Modi has had a rough year so far. His carefully crafted image took a global battering after his government mishandled the catastrophic second Covid wave where tens of thousands of people died. The economy is struggling: inflation is high, fuel prices have surged and there's a squeeze on jobs and consumption.

Some of the distress and distrust are reflected in the poll. Around 70 percent of the respondents said their incomes had fallen during the pandemic; and an equal number believed the real death toll was higher than the official 430,000.

But 36 percent of the poll's respondents rated Modi's handling of the pandemic as "good". Only 13 percent felt that his government alone should shoulder the blame for the suffering of the people; and 44 percent felt both the federal and states governments had bungled their Covid response.

Pandemic aside, the poll provides other clues as to why Modi's popularity might be dropping. Inflation and lack of jobs emerged as the two most worrying concerns - nearly a third of respondents said failure to rein in prices was his government's biggest failure.

"Mr Modi's decline in popularity is not surprising," said Rahul Verma, a fellow with the Delhi-based Centre for Policy Research.

Modi has been a polarising leader.
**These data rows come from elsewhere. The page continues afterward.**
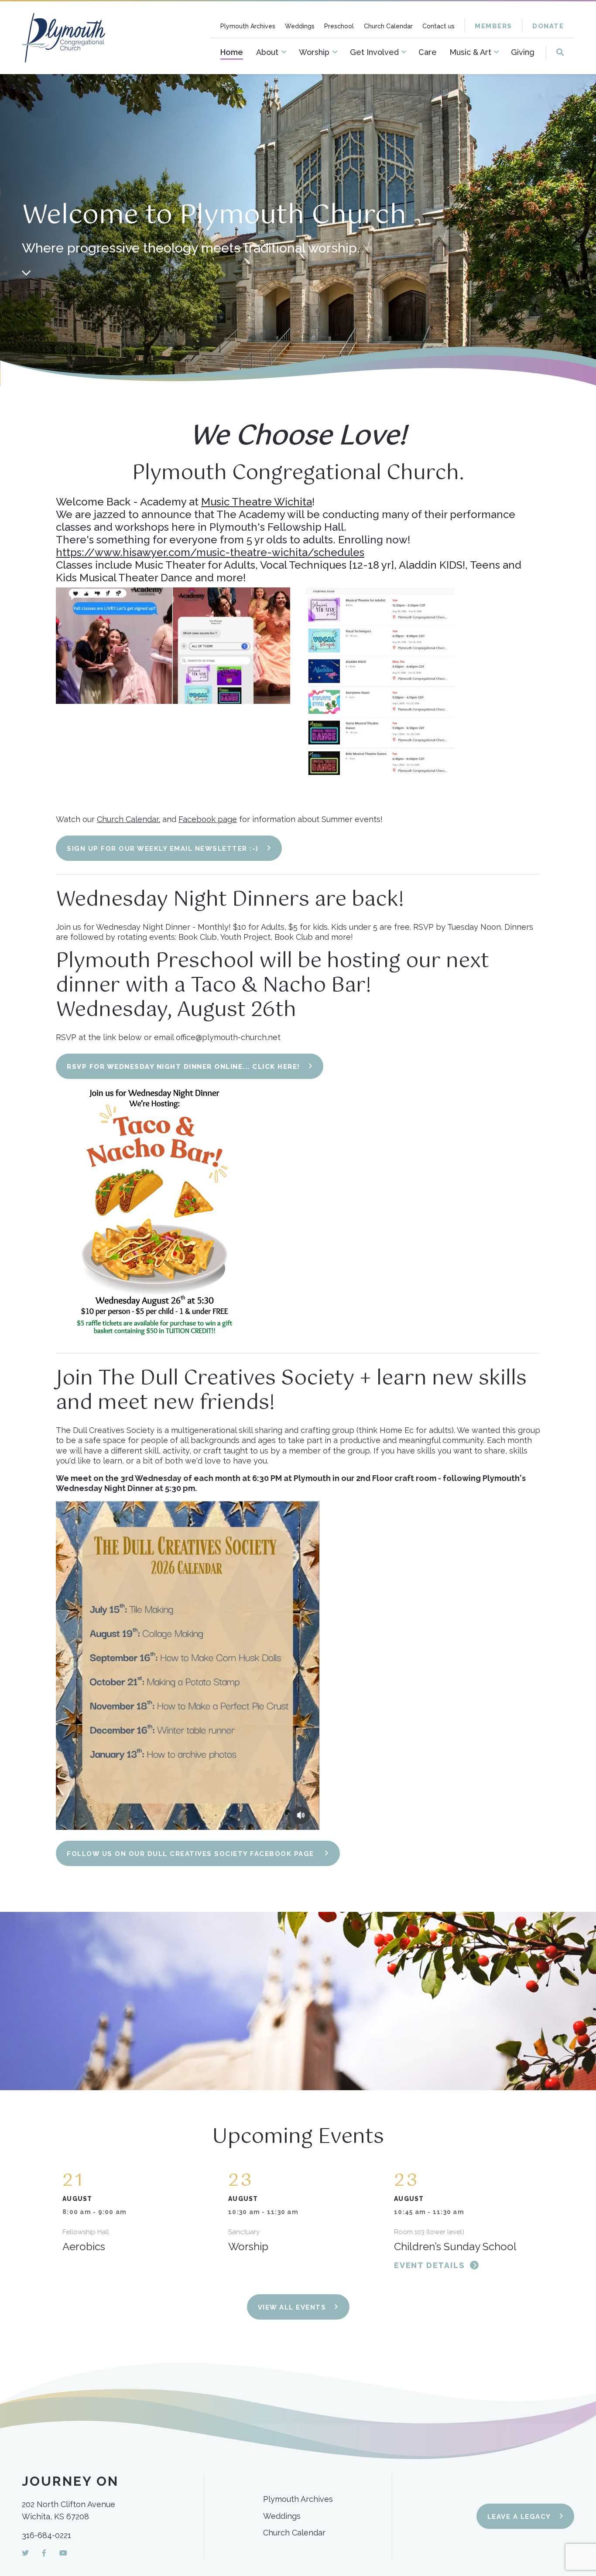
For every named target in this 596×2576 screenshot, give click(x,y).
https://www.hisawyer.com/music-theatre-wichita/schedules (210, 552)
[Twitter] (25, 2553)
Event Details (429, 2265)
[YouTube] (63, 2553)
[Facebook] (44, 2553)
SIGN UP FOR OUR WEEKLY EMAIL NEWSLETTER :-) (163, 849)
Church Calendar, (128, 819)
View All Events (292, 2307)
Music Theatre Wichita (256, 501)
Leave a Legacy (519, 2517)
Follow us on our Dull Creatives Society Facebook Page (191, 1854)
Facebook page (207, 819)
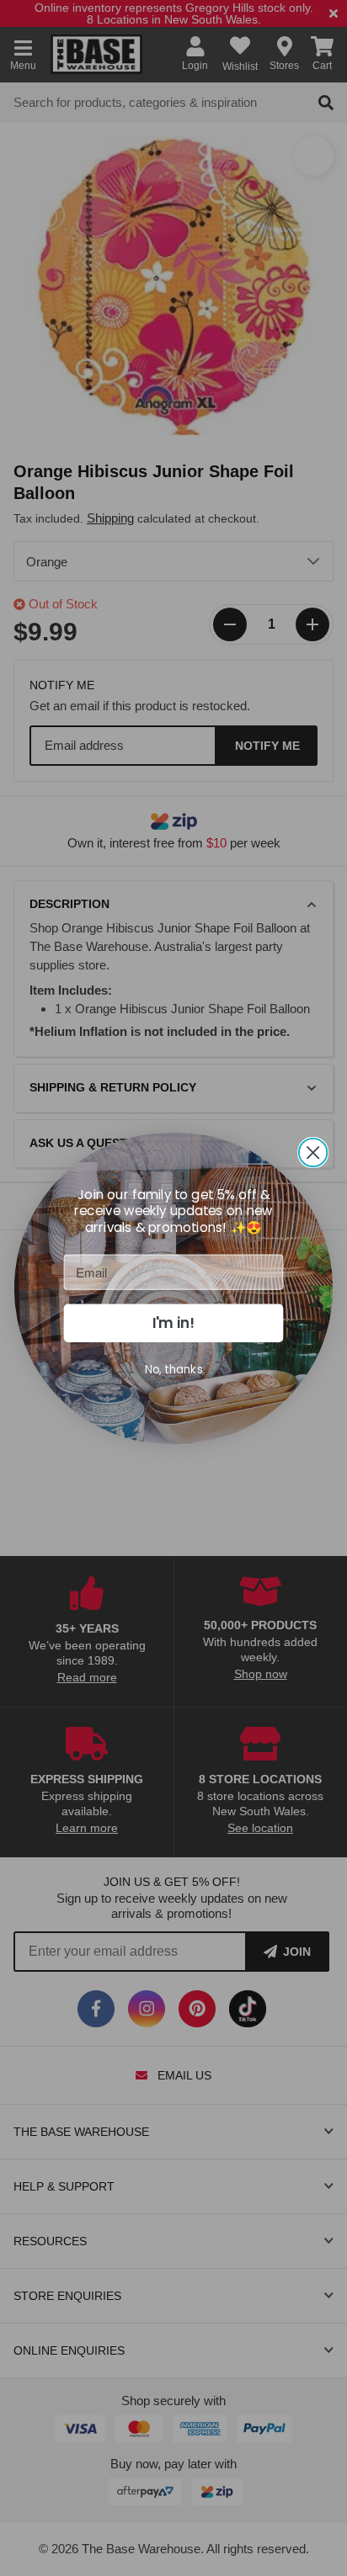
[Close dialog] (313, 1152)
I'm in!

During his rule, critics say, media freedom has diminished considerably - the prime minister hasn't held a press conference since he came to power in 2014 - and dissent is being muzzled. Modi himself and his party have been accused of using dog-whistle politics - coded, divisive messages - to stoke sectarian tensions.
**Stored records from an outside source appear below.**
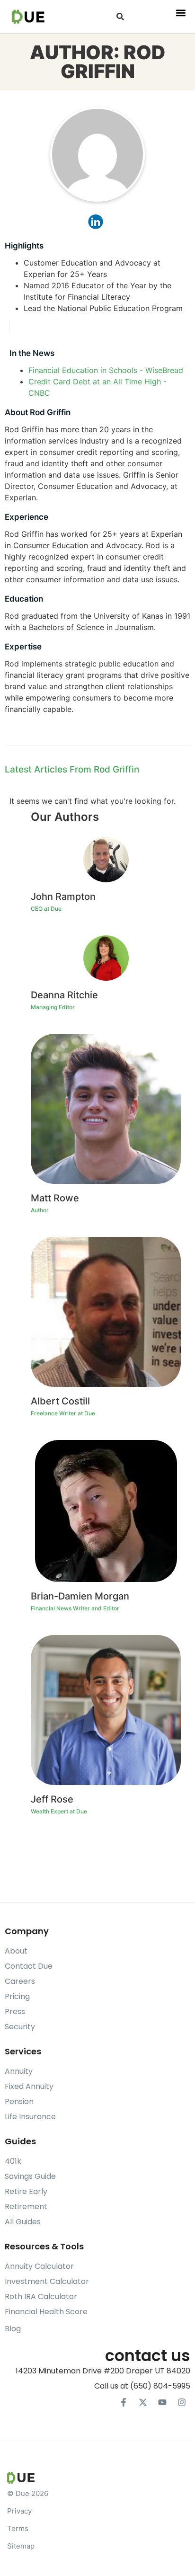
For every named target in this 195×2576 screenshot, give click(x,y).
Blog (13, 2328)
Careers (20, 1981)
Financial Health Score (46, 2311)
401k (13, 2161)
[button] (120, 17)
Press (15, 2011)
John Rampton (63, 896)
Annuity (19, 2071)
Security (20, 2026)
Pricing (17, 1996)
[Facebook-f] (123, 2402)
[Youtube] (162, 2402)
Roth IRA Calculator (41, 2296)
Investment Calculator (47, 2281)
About (16, 1950)
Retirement (26, 2206)
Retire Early (26, 2191)
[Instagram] (181, 2402)
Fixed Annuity (29, 2086)
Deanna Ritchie (64, 995)
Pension (19, 2101)
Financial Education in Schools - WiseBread (105, 370)
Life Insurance (30, 2116)
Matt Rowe (55, 1198)
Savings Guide (30, 2176)
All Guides (23, 2221)
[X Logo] (142, 2402)
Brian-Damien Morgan (80, 1596)
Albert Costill (60, 1401)
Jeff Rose (52, 1799)
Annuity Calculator (39, 2266)
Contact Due (29, 1966)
Fierce protests over a controversial citizenship law and proposed farm reforms appear to have dented the prime minister's image as an invincible leader. His party's crushing defeat in West Bengal in May has also emboldened his opponents.

Many believe that for a leader whose face is everywhere - billboards, vaccine certificates, newspaper and TV adverts - a sharp drop in ratings could signal the beginning of a decline of the cult of personality.

But do such polls - which employ different ways to sample voters - faithfully mirror the mood of a nation?

According to Morning Consult, which tracks national ratings of the elected leaders of 13 countries, Modi's approval rating has suffered a 25-point slide since May last year. Yet, at 47 percent in mid-August, Modi is way ahead of others.

In June, another survey by Indian polling agency Prashnam, found Modi enjoyed a rating of nearly 33 percent as the preferred prime ministerial candidate in 2024.

Delhi-based polling agency CVoter, which conducts 10,000 interviews in 543 parliamentary constituencies all over India every week, found that Modi's approval ratings had dropped to 37 percent in May - a drop of 20 points from early April. That was the time when his party lost the West Bengal election and the second wave was ripping through the country.

Since then, Modi's ratings have recovered and now stand at 44 percent, CVoter's Yashwant Deshmukh said. "I believe the worst is over. His ratings have never dipped below 37 percent because of a committed voter base."

Regular polling, Deshmukh believes, is the key to capturing the public mood on leaders and their performance accurately. Interestingly, even as chief ministers belonging to Modi's party continue to fare badly in the polls - nine out of the 10 most popular chief ministers belonged to non-BJP parties in the latest CVoter poll - Modi manages to hold his ground.

"Many people still trust him and think his intent is good," Deshmukh said.

A dip in the ratings will not be enough to unseat Modi. And even at their lowest, Modi's ratings are usually double that of Rahul Gandhi, leader of the main opposition Congress. So the prime minister could be picking up extra approval points because of a lack of credible opposition.

"Mr Modi still leads the race. But the drop in ratings should worry him a bit," Verma said.